◆ WHAT TO WORK ON:
Copy the lines below word for word, starting at the line that contains "Click the Sweet label text" and ending at the last line. Leave the pictures out of your copy.

— START —

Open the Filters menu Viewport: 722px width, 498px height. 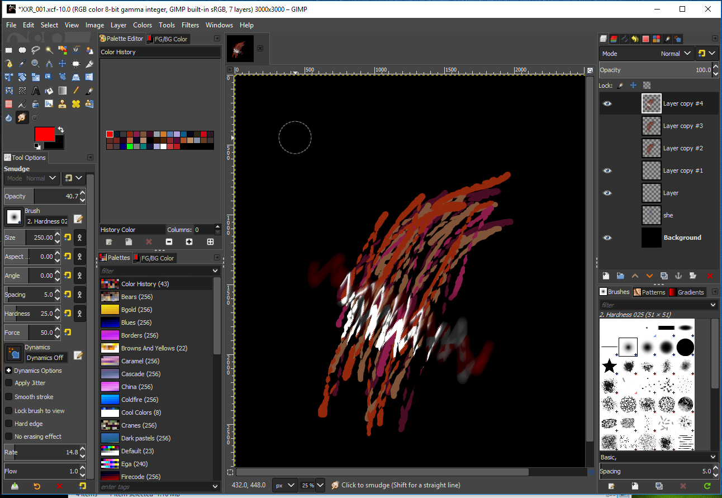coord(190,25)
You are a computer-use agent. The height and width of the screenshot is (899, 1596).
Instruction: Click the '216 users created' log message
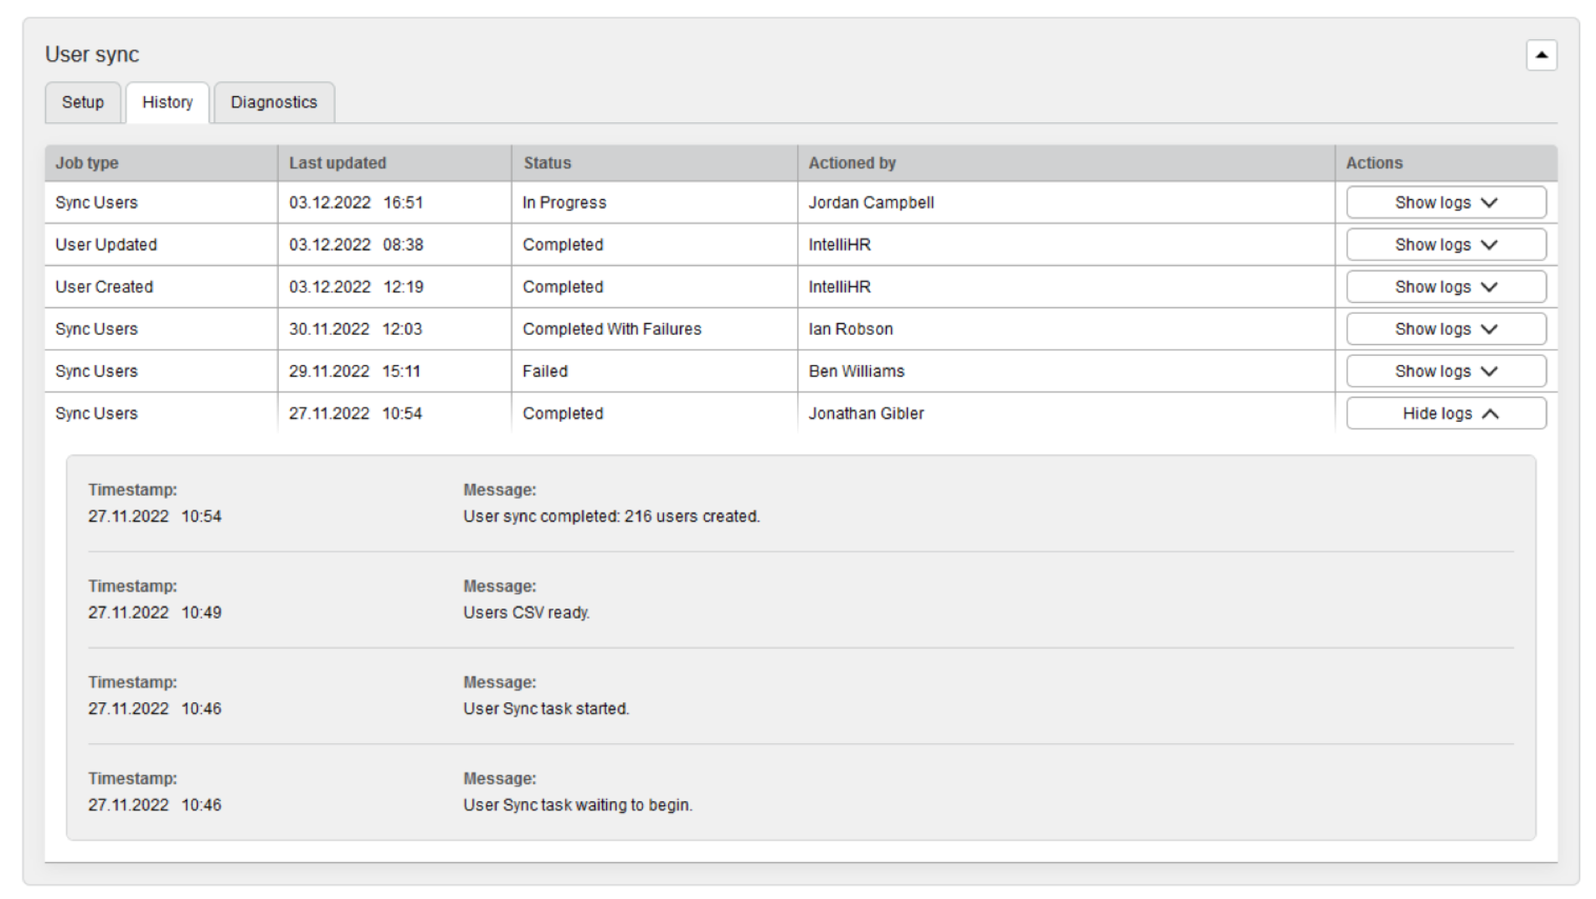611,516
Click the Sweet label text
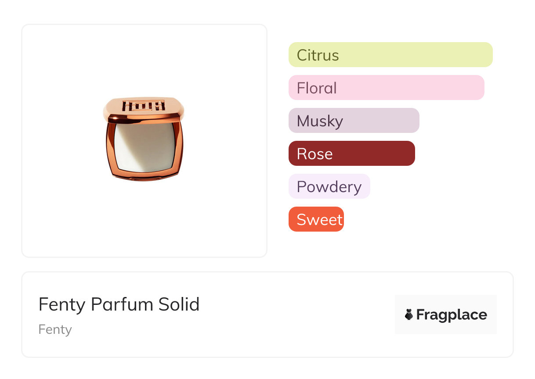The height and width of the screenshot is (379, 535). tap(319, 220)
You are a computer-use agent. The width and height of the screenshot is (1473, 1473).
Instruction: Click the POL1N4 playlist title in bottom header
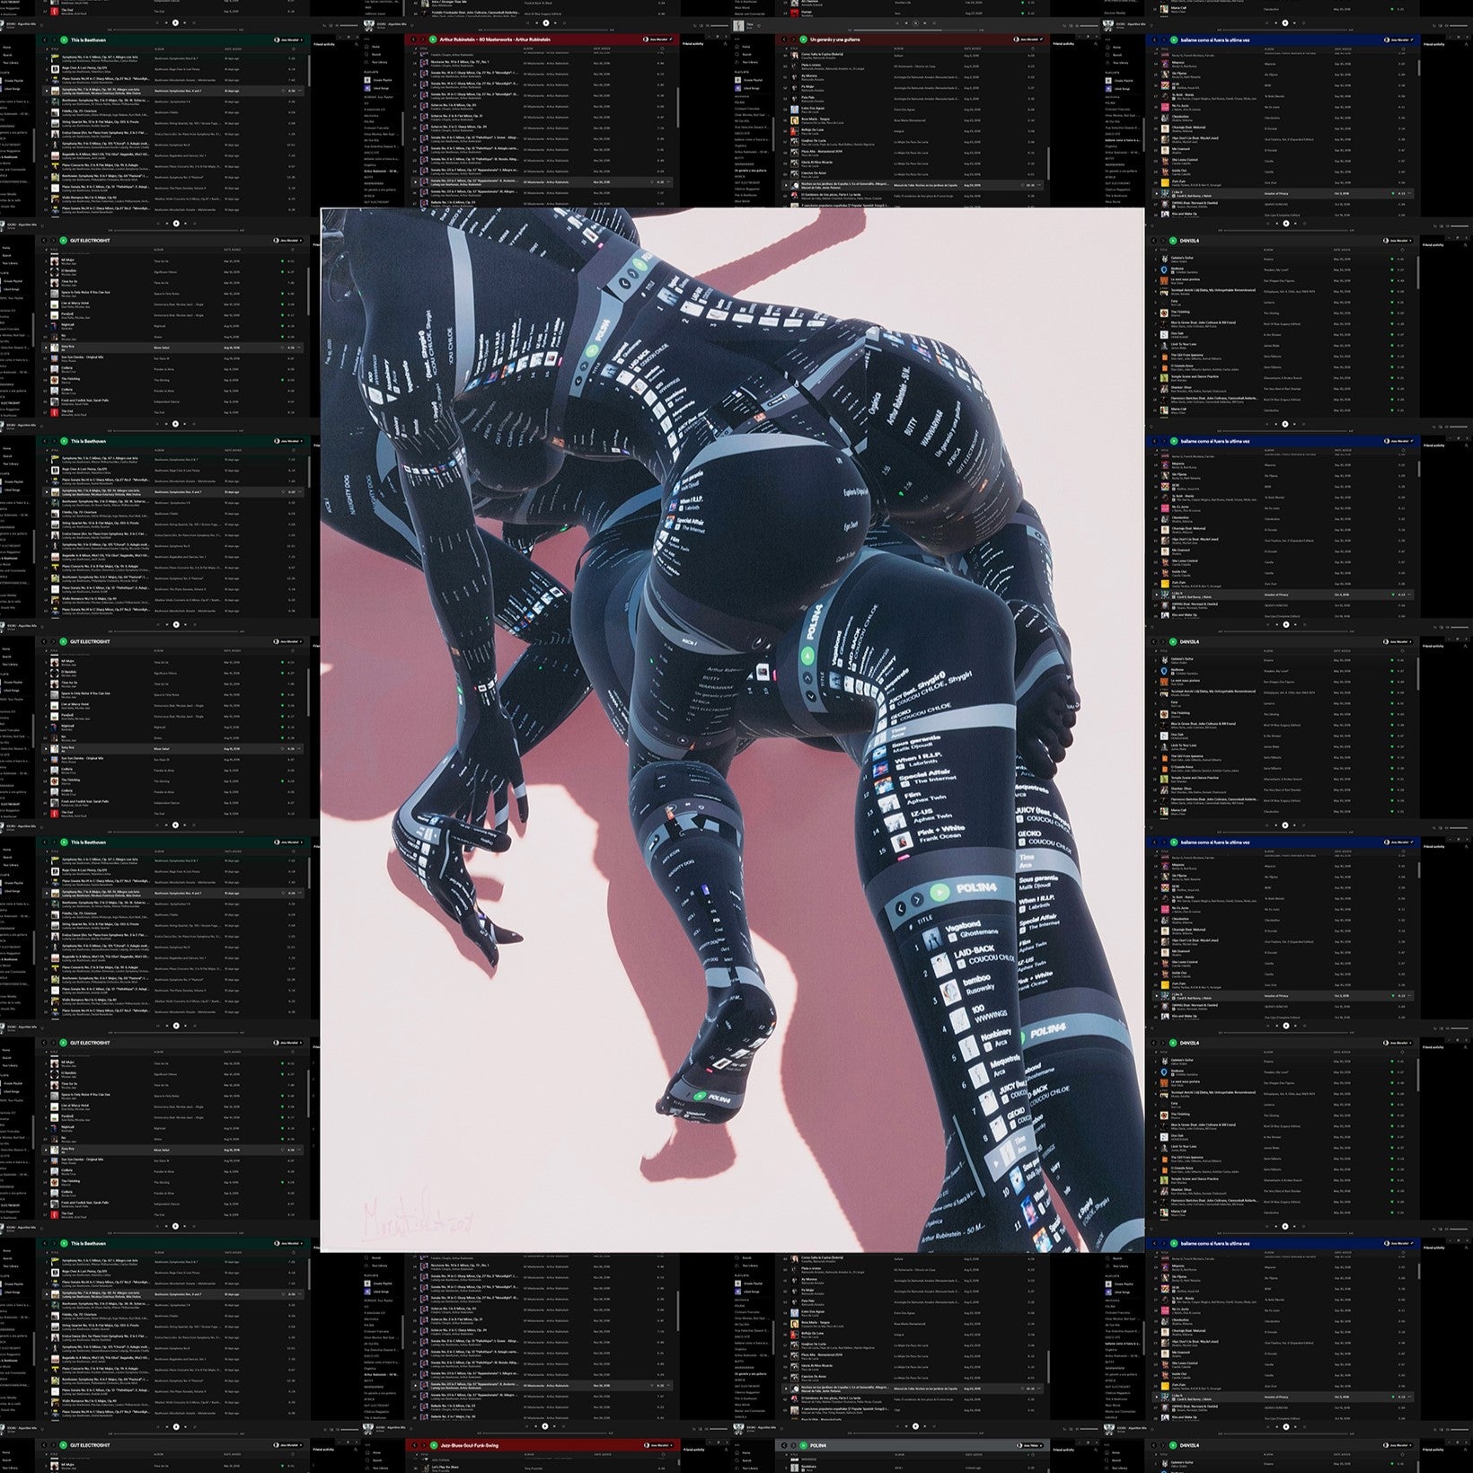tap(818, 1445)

— END —

◆ WRITTEN REPLY:
Click the Sweet label text
The height and width of the screenshot is (379, 535). tap(319, 220)
You are a computer-use agent. The width and height of the screenshot is (1473, 1473).
Instruction: Click the POL1N4 playlist title in bottom header
tap(818, 1445)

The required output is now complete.